An eternally stressful situation - Part 2

10 October 2020

It is 2020 now. I tried to be civil with Mr Tan during dinners hosted by Mrs Wong, but a leopard cannot change his spots. Recently, after dinner, he saw me talking to Mrs Wong in the kitchen. 

He approached me to say "hello." I said "Good evening" and he made some small talk about the golden hours of photography and how he had owned a $60,000 Hasselbach camera. "You must be very rich," I said. "I am rich!" he declared. "I hope so..." I replied. "I guess I am not rich..." was Mr Tan's parting remark as he walked towards Mrs Wong who was helping the domestic workers to clean the post-dinner plates and to make coffee.   

If he was still rich, why accept taxi money from Mrs Wong to go home after dinner? Why did he show Mrs Wong he had no money in his wallet to accept money from her many times?
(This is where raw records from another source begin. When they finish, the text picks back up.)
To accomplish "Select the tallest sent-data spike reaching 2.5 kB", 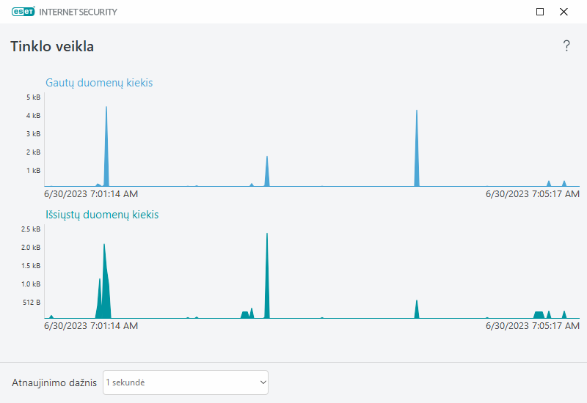I will [x=267, y=276].
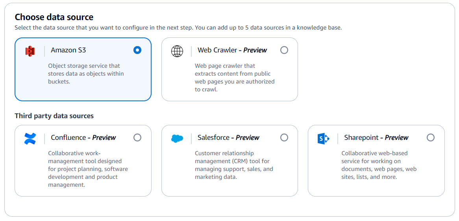Click the red Amazon S3 bucket icon

pyautogui.click(x=30, y=51)
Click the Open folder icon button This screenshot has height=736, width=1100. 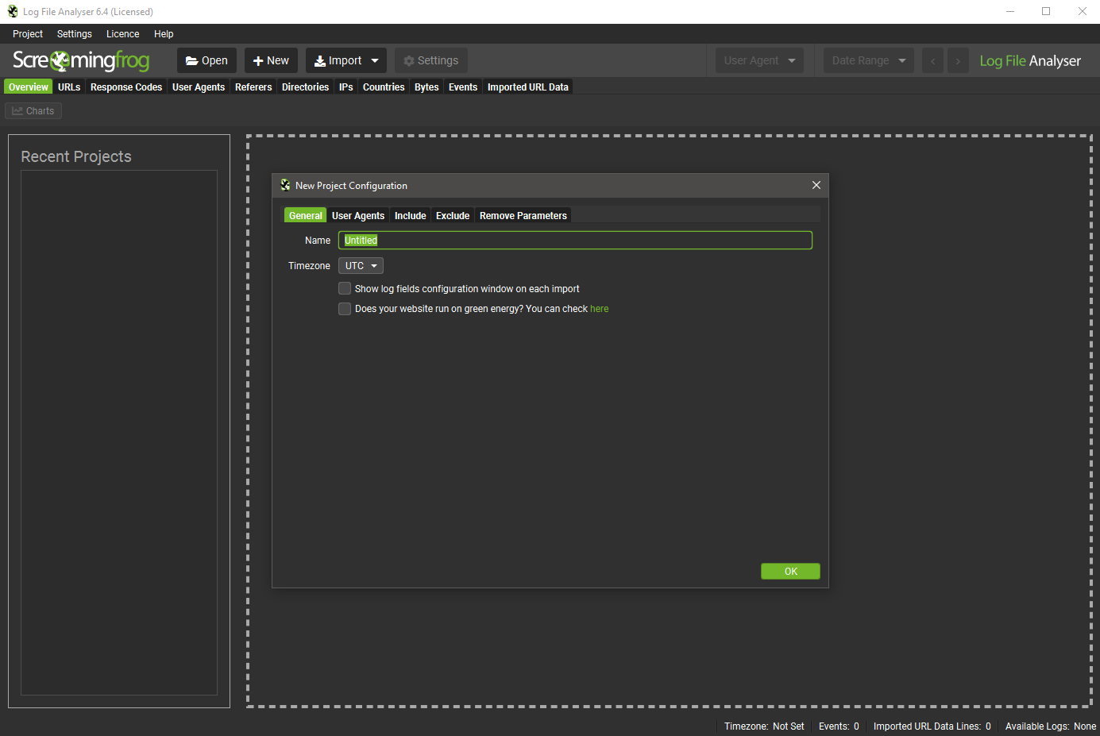tap(192, 61)
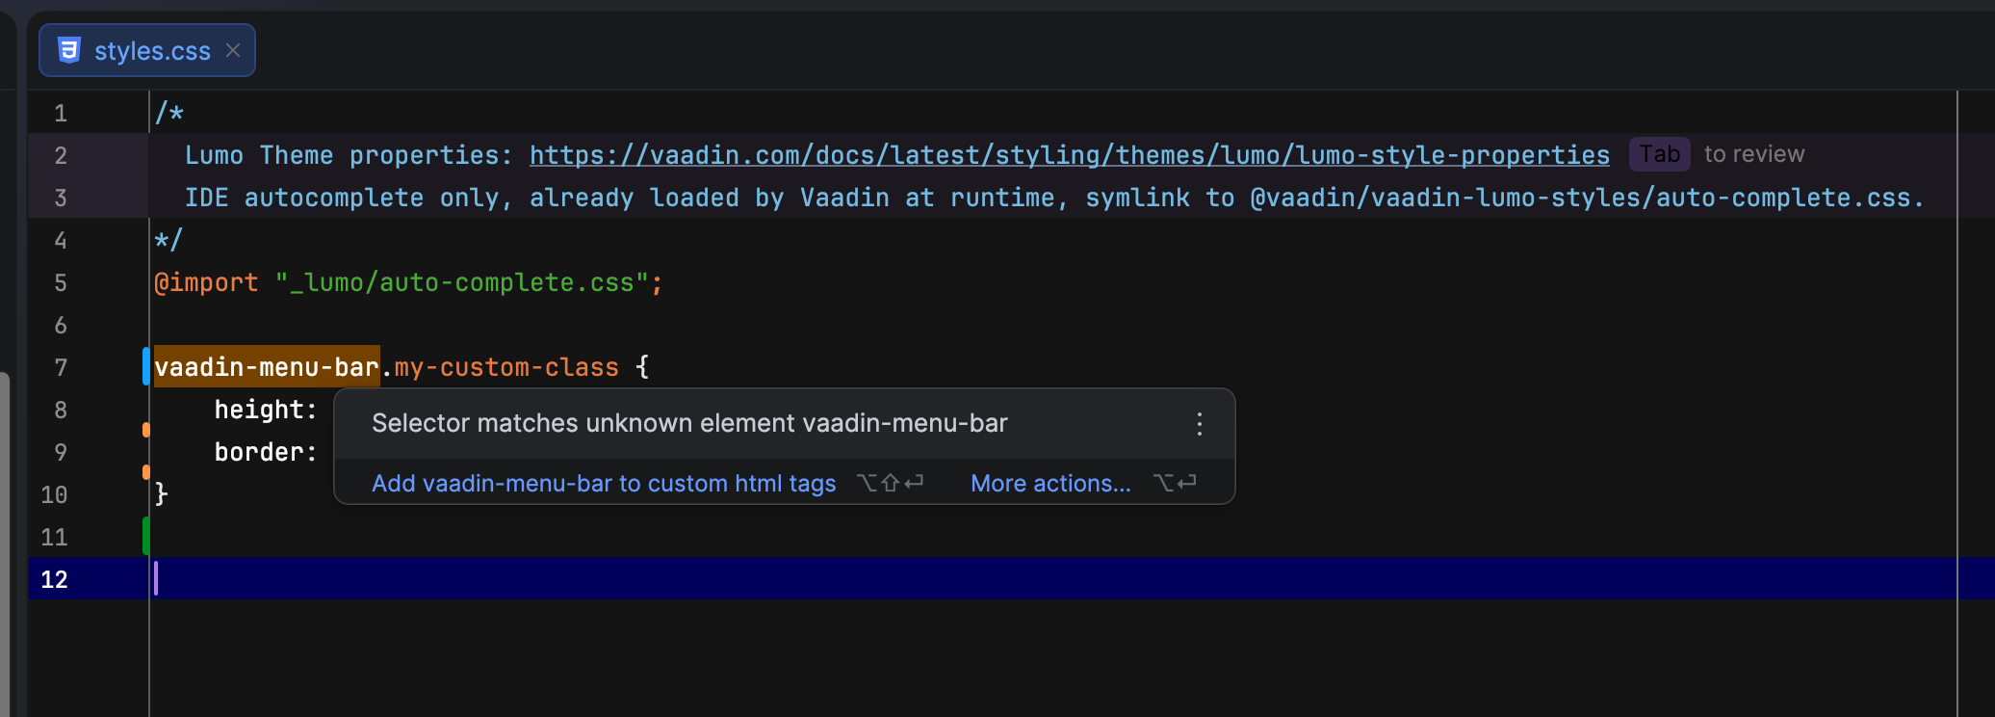This screenshot has height=717, width=1995.
Task: Open the inspection tooltip's three-dot menu
Action: click(1199, 424)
Has he no sense of shame?   

I left him alone with Mrs Wong as I would rather not have any  conversation with him as he would throw some snide remarks. 

The next day, Mrs Wong told the family at dinner that Mr Tan had said to her: "Your mother concurs with me that David (myself) and his wife are scroungers!". 

No wonder Mr Tan left suddenly to go home soon after talking to Mrs Wong that evening! He brought out the worst in a most gentle and kind lady who was provoke to utter to him a stream of expletives.  

Mr Tan thinks he is her enforcer of morals and protector of Mrs Wong as he worked longer for her. That would be another story. 

When we grow older, our minds may go haywire and we become as blind as a bat to the realities of life. 

Later, Mrs Wong informed me that Mr Tan's misbehaviour was jealousy. She had told Mr Tan that my wife and I are considered her family. Mr Tan gave an incendiary reply: "I did so much for you in the office work!" He wrote some effective letters for her business. 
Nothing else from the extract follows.